**INPUT:**
******

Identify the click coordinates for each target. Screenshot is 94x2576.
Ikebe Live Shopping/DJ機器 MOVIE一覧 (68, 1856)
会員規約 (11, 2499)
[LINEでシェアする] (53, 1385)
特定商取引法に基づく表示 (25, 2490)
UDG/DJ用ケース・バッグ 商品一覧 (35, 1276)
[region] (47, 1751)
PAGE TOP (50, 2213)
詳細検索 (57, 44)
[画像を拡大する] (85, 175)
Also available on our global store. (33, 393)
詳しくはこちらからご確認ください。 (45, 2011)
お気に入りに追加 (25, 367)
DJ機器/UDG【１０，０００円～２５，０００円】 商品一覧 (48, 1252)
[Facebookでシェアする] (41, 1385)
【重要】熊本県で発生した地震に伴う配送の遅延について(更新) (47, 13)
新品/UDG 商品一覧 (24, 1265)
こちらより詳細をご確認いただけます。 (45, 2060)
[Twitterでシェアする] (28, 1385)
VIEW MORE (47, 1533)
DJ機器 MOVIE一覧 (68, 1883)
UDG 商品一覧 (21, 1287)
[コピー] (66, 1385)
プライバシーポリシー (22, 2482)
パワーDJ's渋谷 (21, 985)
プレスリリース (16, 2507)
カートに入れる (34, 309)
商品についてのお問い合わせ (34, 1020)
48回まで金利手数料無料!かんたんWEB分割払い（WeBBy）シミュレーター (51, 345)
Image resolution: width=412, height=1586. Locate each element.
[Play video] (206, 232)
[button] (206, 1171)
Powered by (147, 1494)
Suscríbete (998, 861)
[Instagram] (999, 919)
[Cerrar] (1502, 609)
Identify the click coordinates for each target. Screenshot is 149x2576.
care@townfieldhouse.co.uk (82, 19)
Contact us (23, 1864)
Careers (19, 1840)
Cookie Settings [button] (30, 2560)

******

**THE TASK:** Across the records above, return every line that contains the word "each".

**EXERCISE OUTPUT:**
Identify the click coordinates for each target. Screenshot is 94x2576.
Image resolution: width=412, height=1586. Locate each element.
Identify the click coordinates for each target. Screenshot is 149x2576.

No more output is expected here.